The responses I get are usually disheartening by any measure.
“Two.” “Three.” “Five.” “Two.” “Four.” …
I was blessed with many good instructors and evidently more than my share of great ones. It wasn’t until graduate school that I met the one who was arguably the best of them all. I took a three-hour-long curriculum course at the University at Buffalo on Monday nights. Fortunately, it was taught by the most inspiring, encouraging and helpful professor of my matriculation.
I used to rise at 5 a.m. to drive out to a rural district to teach and then drive back to Amherst to take graduate courses until 10 or 11 at night. I never fell asleep once in Connie’s class. The lectures and discussions were so interesting, exciting and relevant, I couldn’t wait to get back to my classes on Tuesday morning.
Connie had all these great narratives to illustrate points in his lessons. He went so far as to tell us there was “no such thing as teaching, only learning” – and learn we did.
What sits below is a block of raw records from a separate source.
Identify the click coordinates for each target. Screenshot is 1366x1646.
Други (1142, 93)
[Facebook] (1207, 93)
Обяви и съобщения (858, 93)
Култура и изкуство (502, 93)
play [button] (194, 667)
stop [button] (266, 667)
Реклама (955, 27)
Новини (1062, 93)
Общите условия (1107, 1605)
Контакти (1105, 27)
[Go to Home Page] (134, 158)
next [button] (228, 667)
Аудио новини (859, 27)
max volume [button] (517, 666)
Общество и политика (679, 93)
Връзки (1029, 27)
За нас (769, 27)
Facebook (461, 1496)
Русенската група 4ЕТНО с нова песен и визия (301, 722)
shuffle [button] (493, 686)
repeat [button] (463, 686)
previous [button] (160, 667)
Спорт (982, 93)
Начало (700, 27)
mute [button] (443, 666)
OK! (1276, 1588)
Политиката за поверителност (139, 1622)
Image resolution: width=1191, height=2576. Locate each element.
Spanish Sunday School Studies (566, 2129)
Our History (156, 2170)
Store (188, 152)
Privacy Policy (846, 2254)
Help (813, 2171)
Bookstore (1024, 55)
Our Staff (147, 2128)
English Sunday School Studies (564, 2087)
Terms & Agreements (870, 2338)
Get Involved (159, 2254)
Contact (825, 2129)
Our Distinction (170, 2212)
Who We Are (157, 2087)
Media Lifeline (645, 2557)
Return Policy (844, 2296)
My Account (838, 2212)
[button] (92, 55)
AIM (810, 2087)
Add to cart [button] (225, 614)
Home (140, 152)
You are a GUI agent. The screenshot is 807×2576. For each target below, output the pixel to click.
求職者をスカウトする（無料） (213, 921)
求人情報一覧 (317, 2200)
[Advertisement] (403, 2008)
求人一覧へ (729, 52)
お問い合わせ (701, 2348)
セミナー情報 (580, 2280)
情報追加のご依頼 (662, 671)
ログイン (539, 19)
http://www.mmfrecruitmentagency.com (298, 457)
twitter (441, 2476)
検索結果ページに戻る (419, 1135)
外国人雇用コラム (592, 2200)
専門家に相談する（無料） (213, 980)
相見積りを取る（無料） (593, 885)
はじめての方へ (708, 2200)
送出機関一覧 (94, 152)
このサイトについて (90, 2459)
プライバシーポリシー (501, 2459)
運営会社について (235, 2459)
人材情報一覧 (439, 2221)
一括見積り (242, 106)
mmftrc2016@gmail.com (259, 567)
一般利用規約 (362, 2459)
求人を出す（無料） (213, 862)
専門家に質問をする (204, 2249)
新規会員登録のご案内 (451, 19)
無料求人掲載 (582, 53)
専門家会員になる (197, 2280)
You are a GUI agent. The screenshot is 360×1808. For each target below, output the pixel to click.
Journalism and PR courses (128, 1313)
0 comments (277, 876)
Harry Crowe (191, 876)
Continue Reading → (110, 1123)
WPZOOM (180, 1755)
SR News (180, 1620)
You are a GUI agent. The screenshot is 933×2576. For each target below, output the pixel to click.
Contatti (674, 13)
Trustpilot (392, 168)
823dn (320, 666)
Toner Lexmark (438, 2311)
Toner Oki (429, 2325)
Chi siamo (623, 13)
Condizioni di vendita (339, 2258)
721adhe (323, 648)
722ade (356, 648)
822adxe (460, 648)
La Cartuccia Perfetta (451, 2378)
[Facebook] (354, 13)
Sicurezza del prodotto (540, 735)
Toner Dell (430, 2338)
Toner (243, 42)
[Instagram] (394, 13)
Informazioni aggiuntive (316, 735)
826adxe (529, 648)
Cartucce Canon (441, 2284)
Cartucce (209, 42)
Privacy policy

His father had been the concertmaster of the Buffalo Philharmonic Orchestra. Victor Herbert and Ferde Grofe were friends of the family and house guests. Connie played the violin and excelled on the string bass. Besides playing classical music, he was smitten by the jazz bug, and he was also the house bass player of Buffalo’s first folk club, the Limelighter. He backed some amazing musicians, including the great jazz pianist George Shearing. He also played in a jazz band of other UB professors that included among others, arguably the second or third greatest novelist ever to reside in Buffalo, John Barth, on drums.
When he had to join a union, instead of joining the discriminatory white jazz union, he joined the Colored Musicians Union and played at the Colored Musicians Club, where he accompanied many of the greatest musicians of the 20th century.
Connie excelled in the legendary UB English department and pitched for the UB baseball team. He also taught for many years at Cleveland Hill High School. He recently sent me a photo he found of himself and three of his high school students intently listening to Don Larsen’s perfect World Series game in his classroom.
Perhaps what Connie is most known for is being one of the five fathers of the middle school movement in America. Long ago, Connie determined middle school students are not little or younger high schoolers. They needed to be instructed in a different manner. It was Connie who toured the country presenting this idea that soon became the accepted approach to secondary curricula.
Largely, as a result, he became the first inductee in the New York State Educator’s Hall of Fame. There was no permanent Hall at the time, and when asked where he wanted his plaque to be placed, he told the commissioner of education at the time (not one of Connie’s favorite people) and those assembled at the honors dinner, “Between your office and the men’s room so you have to see my face every time you have to go.”
In his youth, Dr. Conrad Toepfer Jr. once boxed light heavyweight champion Archie Moore. Moore knocked him out cold. When Connie came to, a concerned Moore asked him, “Is there anything else you can do? Connie related he was going to graduate school. A relieved Archie said, “Good! You do that.”
Connie did that, and he has taught so many of us, and indirectly, so many of our students, too.
Dan Schwartz, J.D., Ph.D., teaches business law and business communication at SUNY Buffalo State.